## RECORDS SUPPLIED:
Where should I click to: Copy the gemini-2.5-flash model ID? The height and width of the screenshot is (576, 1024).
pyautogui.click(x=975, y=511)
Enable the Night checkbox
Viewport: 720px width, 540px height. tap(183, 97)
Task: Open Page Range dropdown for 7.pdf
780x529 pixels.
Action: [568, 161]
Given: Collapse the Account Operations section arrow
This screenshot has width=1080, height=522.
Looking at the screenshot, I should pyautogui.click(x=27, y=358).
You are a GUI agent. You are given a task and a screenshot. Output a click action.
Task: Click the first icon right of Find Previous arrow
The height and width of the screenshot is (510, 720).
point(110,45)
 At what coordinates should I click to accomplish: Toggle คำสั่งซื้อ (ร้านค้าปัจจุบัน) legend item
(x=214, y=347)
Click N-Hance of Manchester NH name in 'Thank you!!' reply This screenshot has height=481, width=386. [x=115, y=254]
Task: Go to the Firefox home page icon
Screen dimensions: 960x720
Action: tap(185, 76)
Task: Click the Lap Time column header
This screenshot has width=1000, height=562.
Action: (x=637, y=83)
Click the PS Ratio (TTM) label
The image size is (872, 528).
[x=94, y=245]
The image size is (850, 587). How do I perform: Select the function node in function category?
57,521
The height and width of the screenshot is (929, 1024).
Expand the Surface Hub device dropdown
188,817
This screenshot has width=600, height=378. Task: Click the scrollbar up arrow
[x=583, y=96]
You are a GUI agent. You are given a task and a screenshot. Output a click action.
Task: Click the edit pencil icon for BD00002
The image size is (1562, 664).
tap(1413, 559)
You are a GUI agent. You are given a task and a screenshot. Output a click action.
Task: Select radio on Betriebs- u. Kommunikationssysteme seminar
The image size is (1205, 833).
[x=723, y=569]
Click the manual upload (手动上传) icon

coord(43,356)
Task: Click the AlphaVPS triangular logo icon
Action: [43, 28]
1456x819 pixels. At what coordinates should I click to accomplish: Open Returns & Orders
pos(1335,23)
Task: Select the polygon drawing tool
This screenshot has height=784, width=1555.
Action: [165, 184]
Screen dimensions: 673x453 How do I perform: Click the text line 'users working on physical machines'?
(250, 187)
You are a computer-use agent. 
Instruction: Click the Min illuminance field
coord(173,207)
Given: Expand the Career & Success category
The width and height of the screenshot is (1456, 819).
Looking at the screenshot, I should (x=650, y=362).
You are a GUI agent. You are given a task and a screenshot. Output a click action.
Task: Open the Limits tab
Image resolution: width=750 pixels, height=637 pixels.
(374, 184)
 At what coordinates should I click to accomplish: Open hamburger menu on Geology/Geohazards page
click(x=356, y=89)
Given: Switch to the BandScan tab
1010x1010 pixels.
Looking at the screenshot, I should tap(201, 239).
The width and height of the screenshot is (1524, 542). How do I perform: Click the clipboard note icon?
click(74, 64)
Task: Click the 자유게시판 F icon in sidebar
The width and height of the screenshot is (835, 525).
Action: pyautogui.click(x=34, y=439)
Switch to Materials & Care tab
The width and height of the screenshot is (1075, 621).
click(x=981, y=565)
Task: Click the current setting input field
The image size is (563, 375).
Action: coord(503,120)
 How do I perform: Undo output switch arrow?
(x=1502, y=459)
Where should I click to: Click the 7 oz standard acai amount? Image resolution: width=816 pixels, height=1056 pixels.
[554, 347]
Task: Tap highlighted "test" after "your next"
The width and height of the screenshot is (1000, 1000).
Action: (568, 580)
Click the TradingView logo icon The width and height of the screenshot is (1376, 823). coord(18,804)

## AIM OF THE TASK:
Give back exactly the lines that run from the line with "Instruction: Click the Min illuminance field" through the close of the material, counting both ends, and nothing more.

## EXPECTED OUTPUT:
Instruction: Click the Min illuminance field
coord(173,207)
Given: Expand the Career & Success category
The width and height of the screenshot is (1456, 819).
Looking at the screenshot, I should (x=650, y=362).
You are a GUI agent. You are given a task and a screenshot. Output a click action.
Task: Open the Limits tab
Image resolution: width=750 pixels, height=637 pixels.
(374, 184)
 At what coordinates should I click to accomplish: Open hamburger menu on Geology/Geohazards page
click(x=356, y=89)
Given: Switch to the BandScan tab
1010x1010 pixels.
Looking at the screenshot, I should tap(201, 239).
The width and height of the screenshot is (1524, 542). How do I perform: Click the clipboard note icon?
click(74, 64)
Task: Click the 자유게시판 F icon in sidebar
The width and height of the screenshot is (835, 525).
Action: pyautogui.click(x=34, y=439)
Switch to Materials & Care tab
The width and height of the screenshot is (1075, 621).
click(x=981, y=565)
Task: Click the current setting input field
The image size is (563, 375).
Action: coord(503,120)
 How do I perform: Undo output switch arrow?
(x=1502, y=459)
Where should I click to: Click the 7 oz standard acai amount? Image resolution: width=816 pixels, height=1056 pixels.
[554, 347]
Task: Tap highlighted "test" after "your next"
The width and height of the screenshot is (1000, 1000).
Action: (568, 580)
Click the TradingView logo icon The width and height of the screenshot is (1376, 823). coord(18,804)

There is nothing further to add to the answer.